**RECORDS SHOWN**
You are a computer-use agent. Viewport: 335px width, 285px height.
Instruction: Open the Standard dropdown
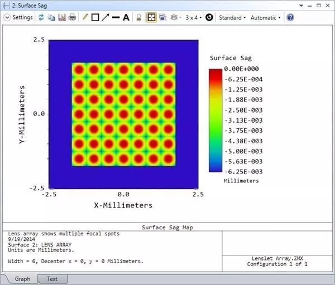pos(232,17)
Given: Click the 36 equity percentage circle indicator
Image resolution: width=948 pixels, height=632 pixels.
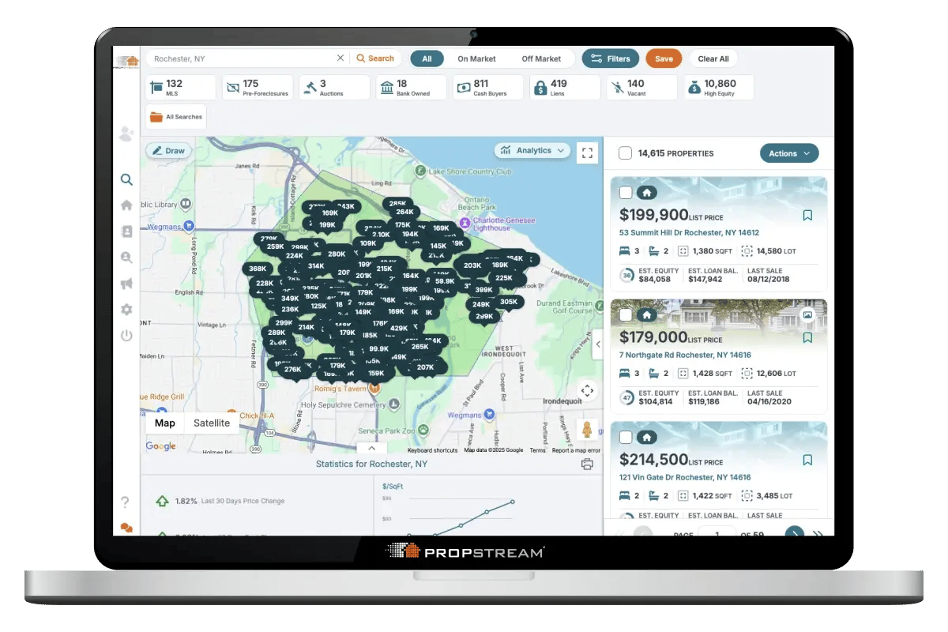Looking at the screenshot, I should 626,276.
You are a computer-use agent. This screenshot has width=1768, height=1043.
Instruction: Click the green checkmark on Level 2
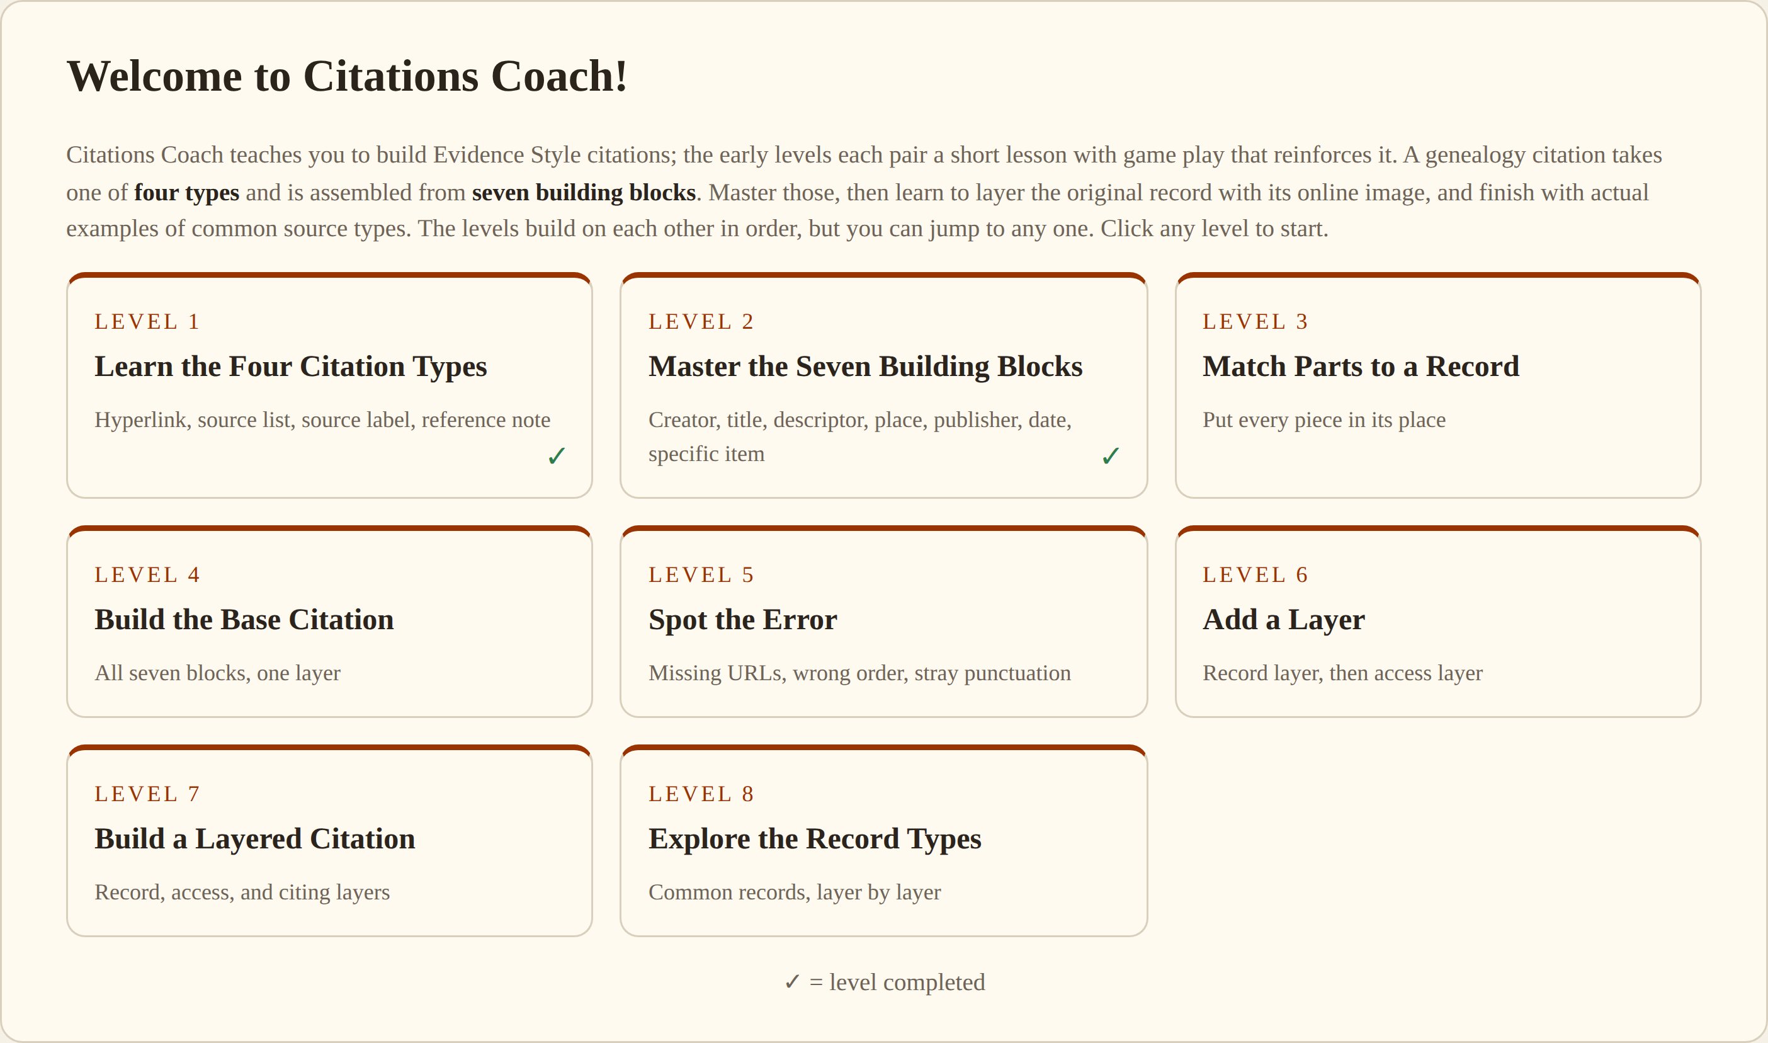click(x=1111, y=456)
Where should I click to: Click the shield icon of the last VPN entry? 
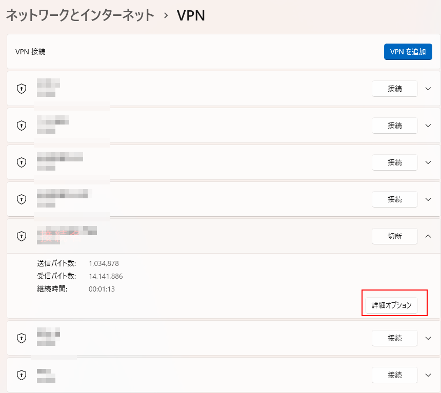pos(22,375)
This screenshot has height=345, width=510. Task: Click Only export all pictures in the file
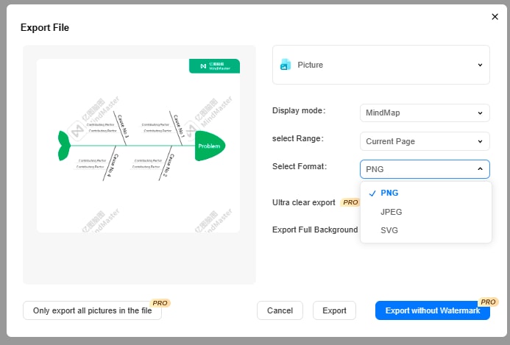92,310
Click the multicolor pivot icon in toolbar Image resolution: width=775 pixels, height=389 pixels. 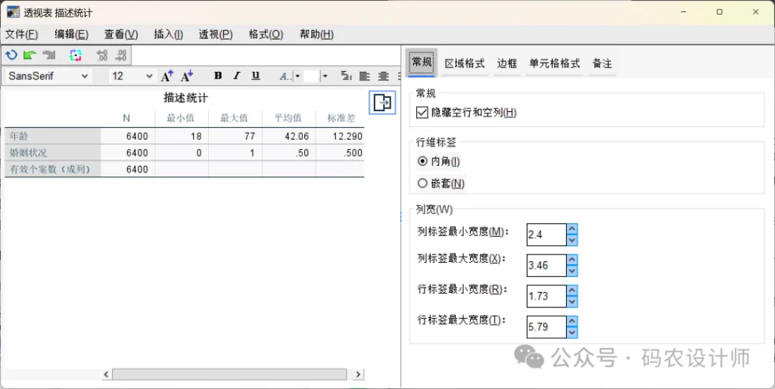tap(75, 54)

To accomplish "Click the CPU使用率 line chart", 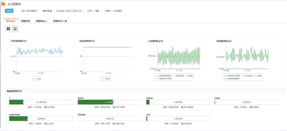I will (40, 59).
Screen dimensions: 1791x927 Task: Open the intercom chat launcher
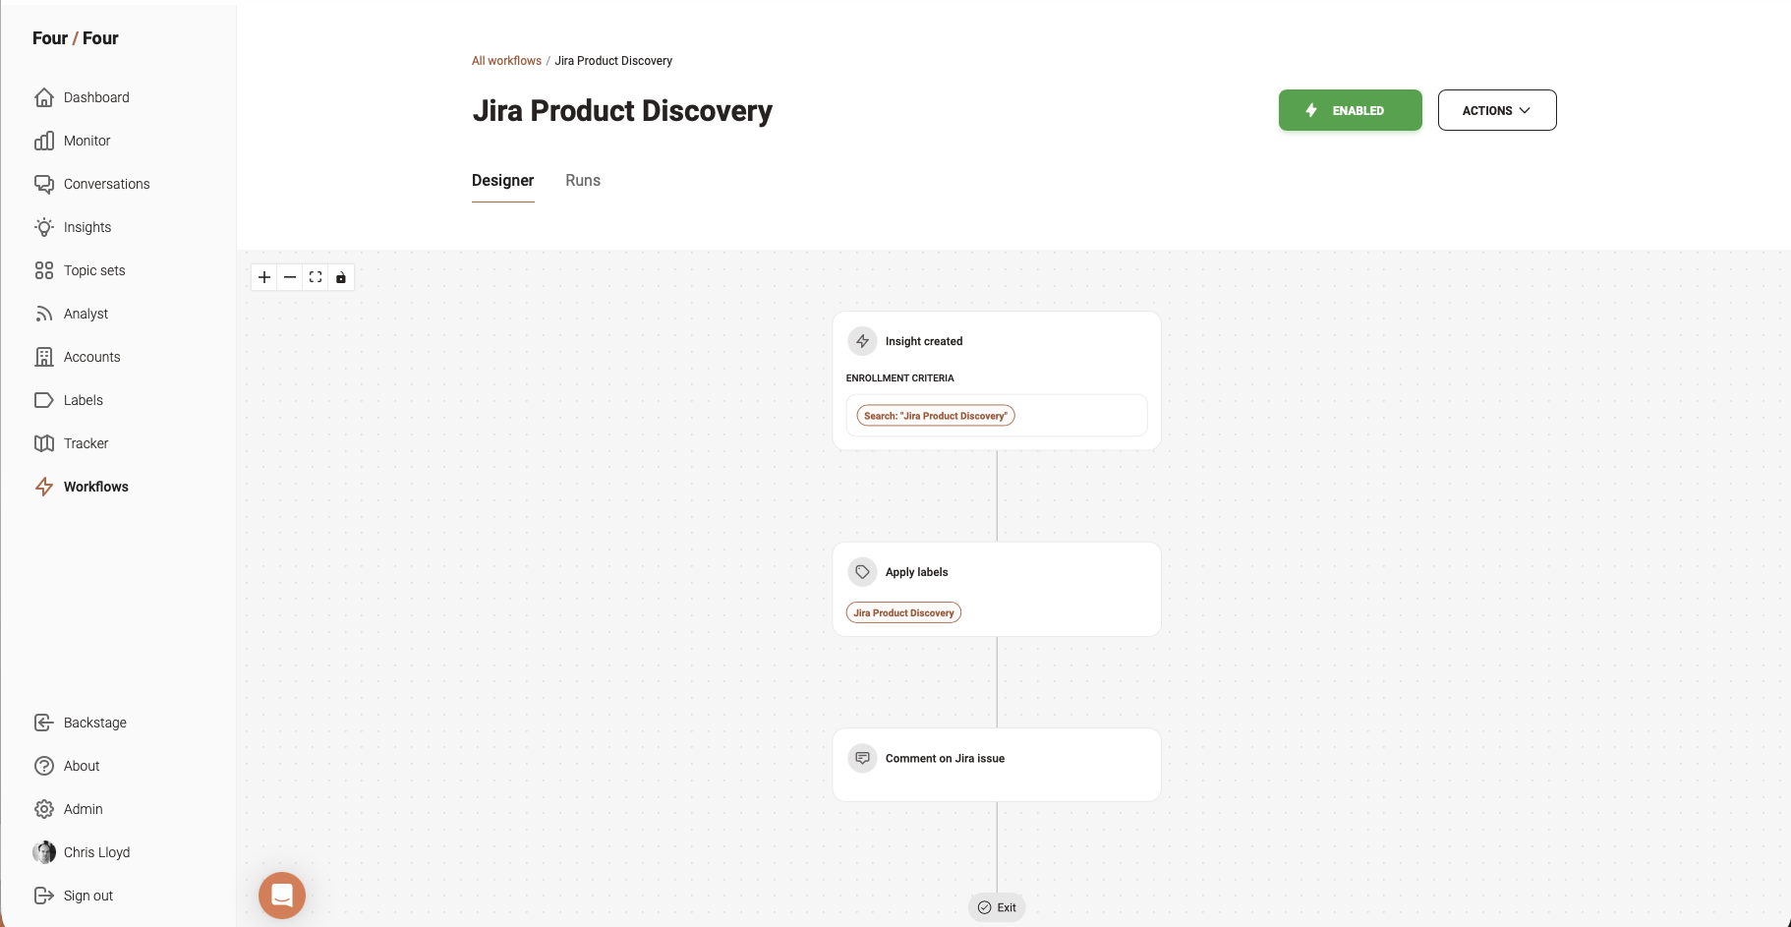[282, 896]
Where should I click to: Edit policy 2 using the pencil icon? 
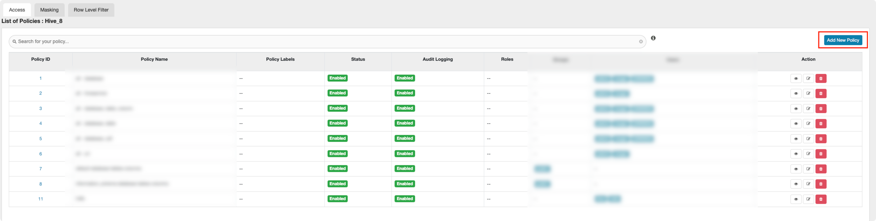tap(808, 93)
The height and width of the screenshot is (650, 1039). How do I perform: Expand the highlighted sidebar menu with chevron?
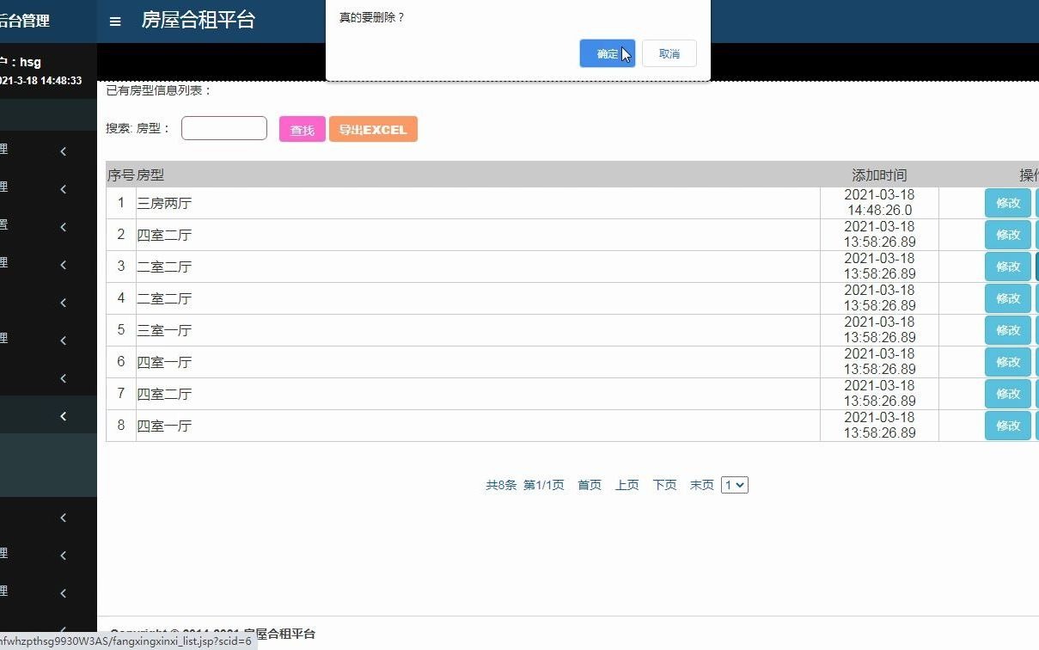point(63,416)
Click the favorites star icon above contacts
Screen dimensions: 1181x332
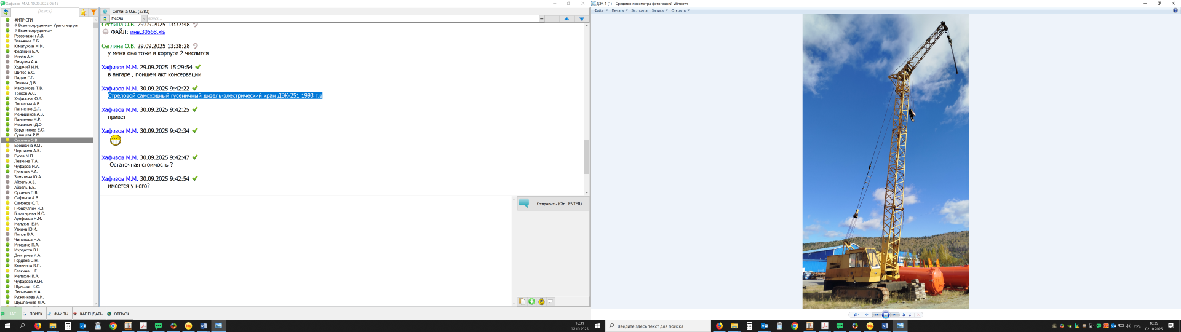click(x=84, y=12)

**GOAL OF THE EXERCISE**
In the records shown above, how many lines include the word "agent"? Answer with the number only.

**OUTPUT**
2